Goal
Pull every line of text from the records below and reproduce each one word for word, leaving out the pictures.

* START *

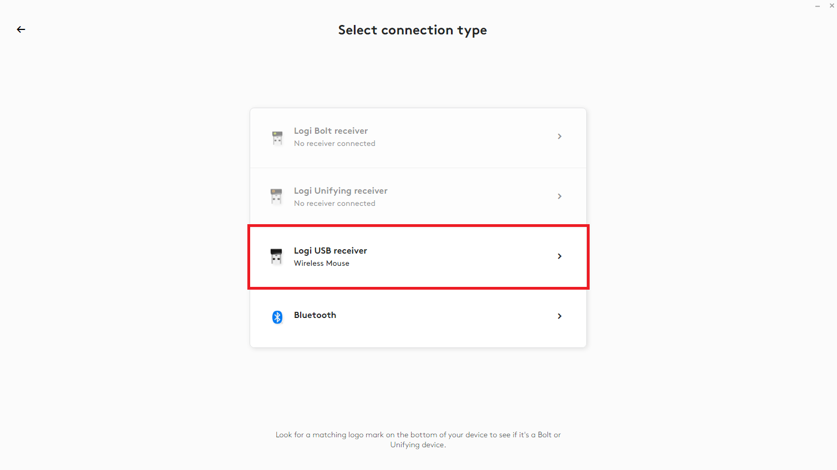This screenshot has width=837, height=470.
Task: Click the black Logi USB receiver icon
Action: pyautogui.click(x=276, y=256)
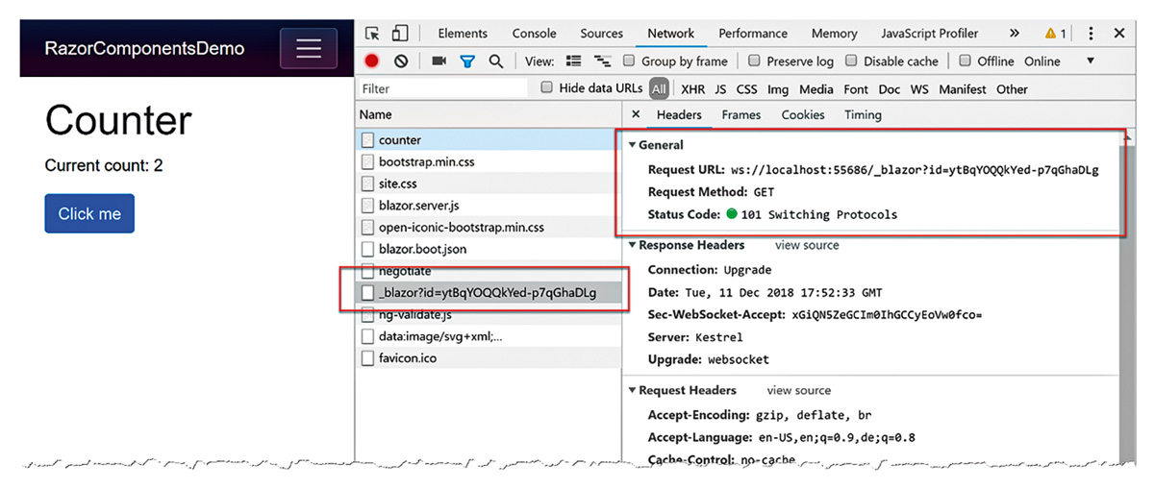Collapse the Response Headers section
The width and height of the screenshot is (1154, 489).
tap(633, 246)
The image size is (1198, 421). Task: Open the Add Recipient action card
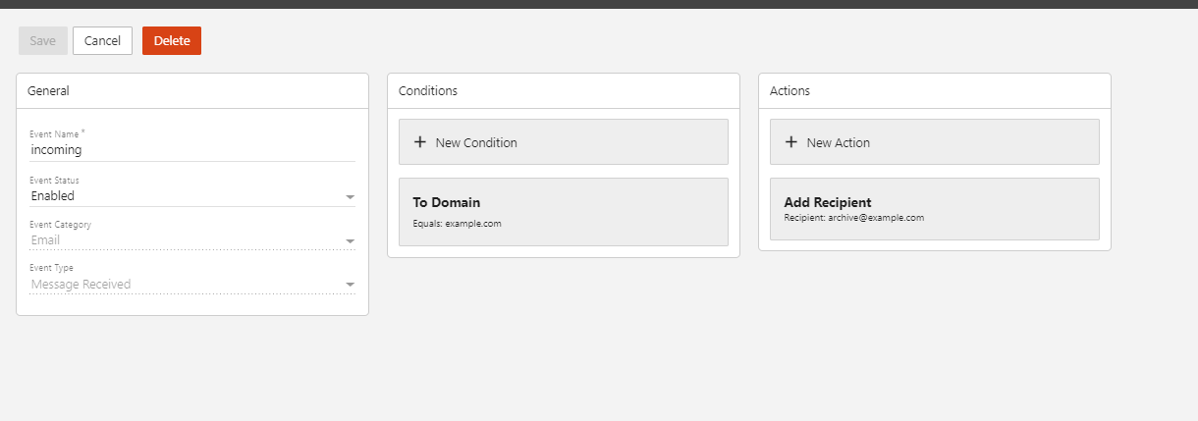[934, 208]
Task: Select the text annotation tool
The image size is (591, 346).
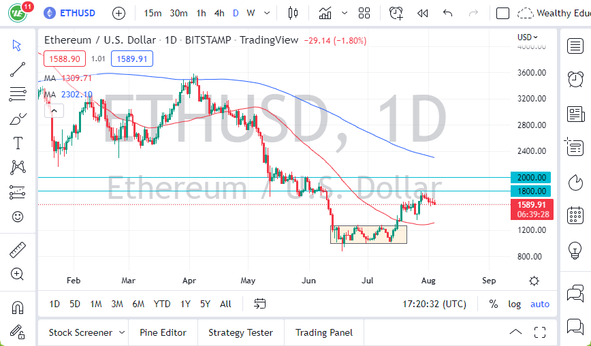Action: (x=18, y=143)
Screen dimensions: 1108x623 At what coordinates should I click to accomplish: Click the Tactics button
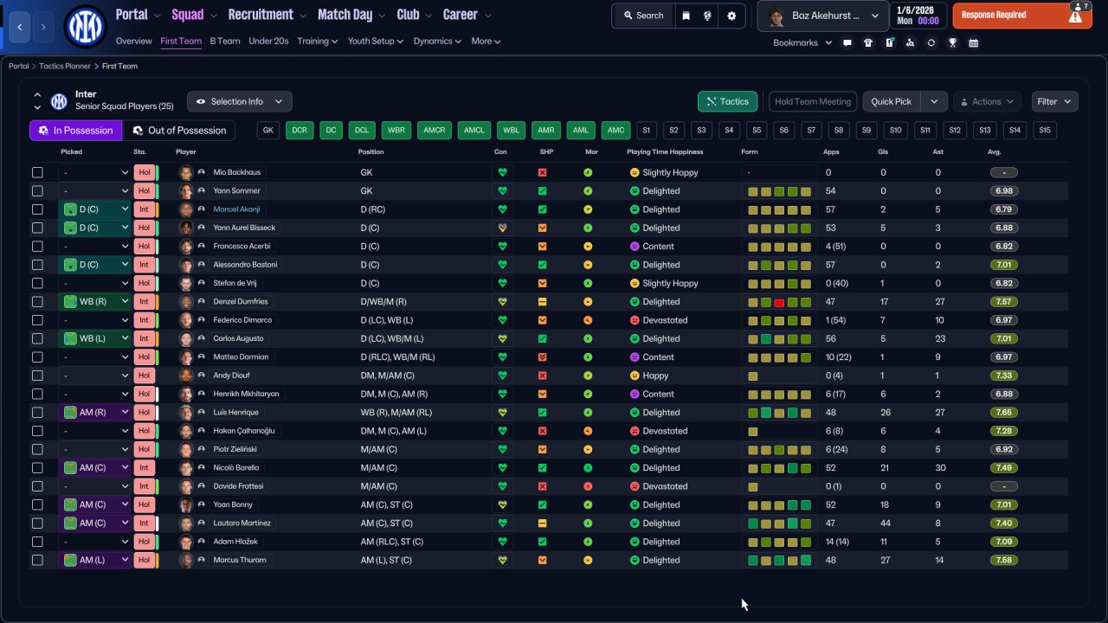(727, 101)
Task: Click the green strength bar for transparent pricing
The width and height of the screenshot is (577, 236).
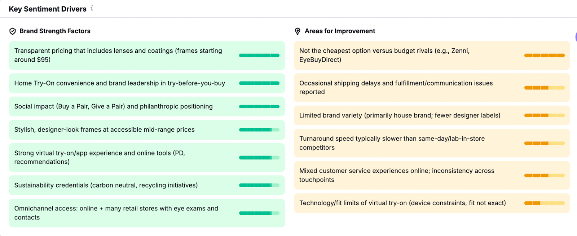Action: [259, 56]
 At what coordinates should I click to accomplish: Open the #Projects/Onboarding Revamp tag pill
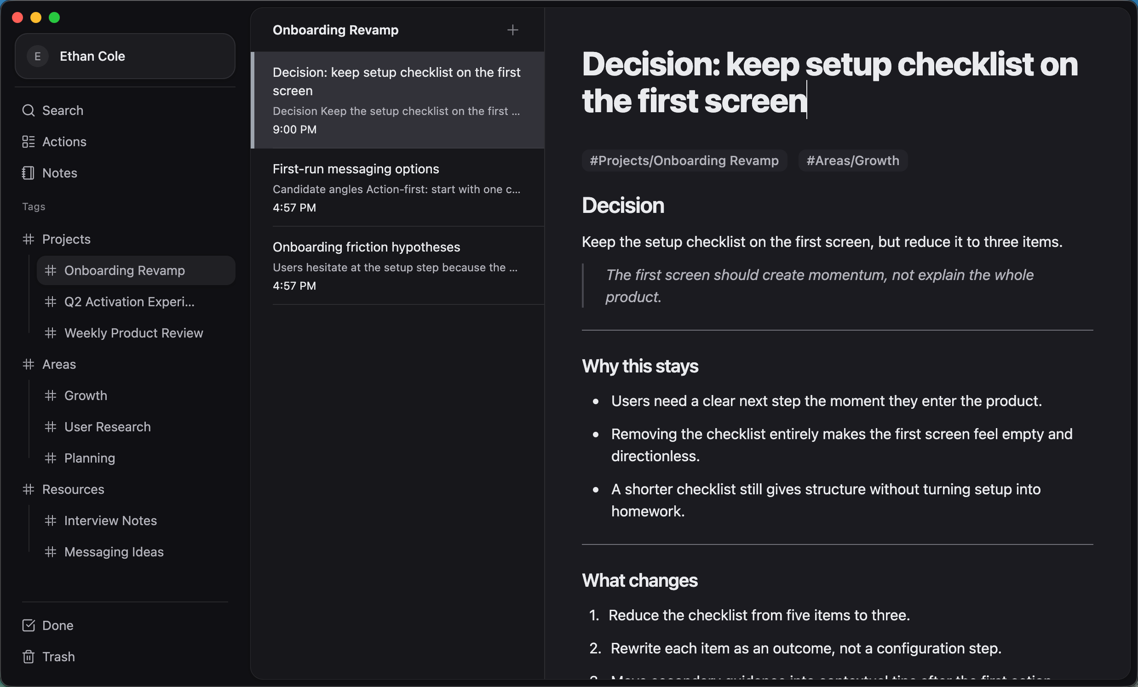tap(684, 161)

* END *

Solution to this task
This screenshot has width=837, height=470.
Task: Click the black Logi USB receiver icon
Action: pyautogui.click(x=276, y=256)
Collapse the Response Headers section
The width and height of the screenshot is (1154, 489).
tap(633, 246)
The image size is (1198, 421). Task: Open the Add Recipient action card
[934, 208]
Task: Select the text annotation tool
The image size is (591, 346).
Action: (x=18, y=143)
Screen dimensions: 1108x623 At what coordinates should I click to accomplish: Click the Tactics button
(727, 101)
Task: Click the green strength bar for transparent pricing
The width and height of the screenshot is (577, 236).
Action: [259, 56]
 At what coordinates should I click to accomplish: Open the #Projects/Onboarding Revamp tag pill
tap(684, 161)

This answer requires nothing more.